結局、私のコメントは「う〜〜〜〜んっ う〜〜〜〜んっ」と濁りきった、うなり声だけしか渡せませんでした。
『病気の原因となる科学的な根拠は見つかっていないから報道するな?』
あれだけガンが多発しているのに、あれだけ白血病の子どもが増えているのに、何が報道すんなじゃ〜!」「一度ヒバクシャになったら、直すクスリがないのを知ってるんかぁ〜?」「う〜〜〜〜んっ う〜〜〜〜んっ」
私は携帯を切ってからも、長い間、濁った声のうなり声しか出すことができないでいました。「う〜〜〜〜んっ う〜〜〜〜んっ」これはそうとう苦しんだ
時にしか出ない声です。「う〜〜〜〜んっ う〜〜〜〜んっ」
しばらくして、その濁った声は、体のあちこちから吹き出してきた、怒りに姿を変えていきました。そして爆発したのです。
『よ〜し、やる気になってきたぞ! やったるぞ、ひっくり返したるぞぉ〜』
この時、私は怒りのピークに達していたのです。
時間にすればたった2秒間ぐらいのことだったのですが、その2秒の中で画期的な二つの言葉が生れてきたのです。
『人文字』『ひろしま』う、ん?
その意味がわからないのです。それでも頭をひねって30秒ぐらい考えたら、解釈ができたのです。
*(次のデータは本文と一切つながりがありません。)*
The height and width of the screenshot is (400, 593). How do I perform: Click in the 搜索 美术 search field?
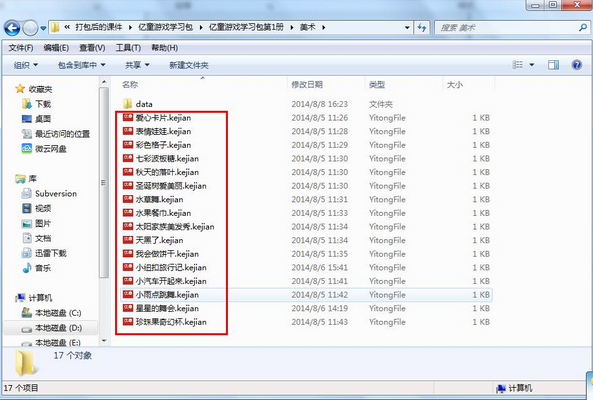click(507, 28)
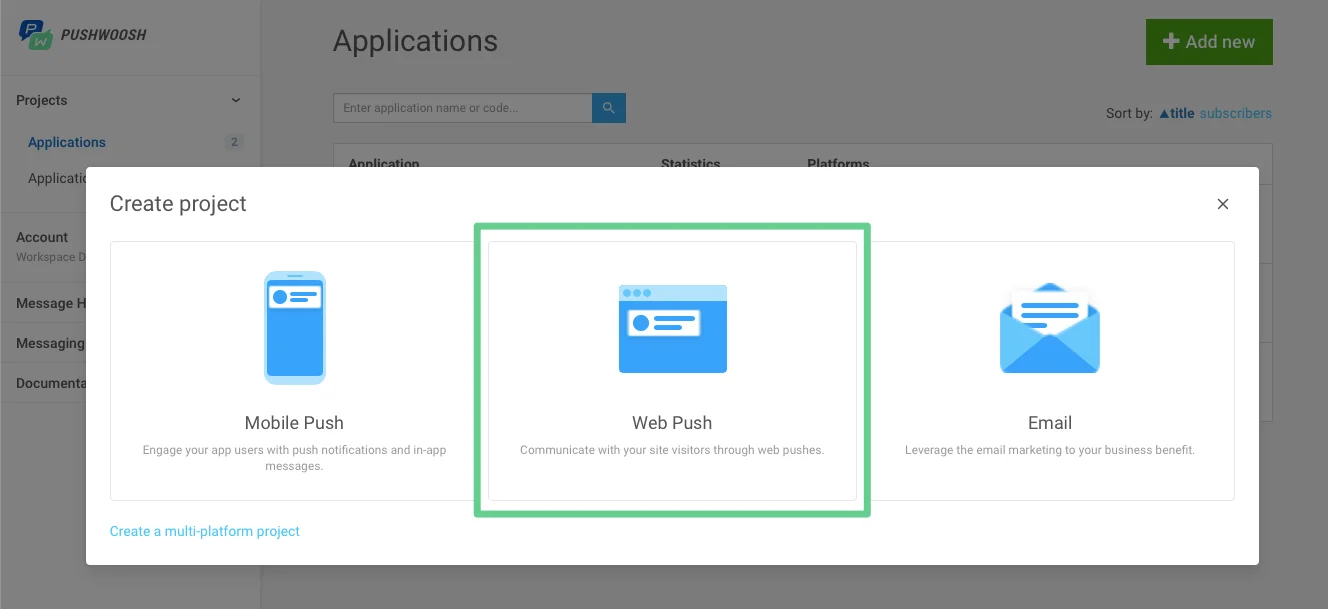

『人文字』を『ひろしま』でやれってことか?『人文字』って人が集まって文字にすることだよな。という事は文字を何にするかだよな。そうか、劣化ウランにしろ!ってことか?劣化って漢字、難しいよな。そうか、そうか、DUのほうがやりやすいか。という事は『NO DU』か。1万人集めよう。もう少し文字を増やそう。『NO WAR NO DU』で行こう。それを人文字で描いて、ヘリコプターから映してもらえって訳か〜! そうかそうか
あれだけ怒っていたのに、解釈に要した数十秒後には、心の底から笑い吹き上がってきたのです。
今から思えば、この数秒間は画期的な瞬間でした。私は数年前から劣化ウランについて、社会の裏側に隠くそうとしてきたこの問題をくつがえしたい一心から、一度の配信で1万を越える人にメールニュースという形でこれらの情報を流してきたのですが、今回、その出先機関のアメリカ大使館から、小さなメディアの私たちに対して一方的に、ゲーム開始のサイコロが振られてきたのです。
しかしこの『人文字』で、見事な仕掛け花火を打ち上げる構想が生まれたのですから、このわずか数十秒間が、画期的な瞬間だったと思っています。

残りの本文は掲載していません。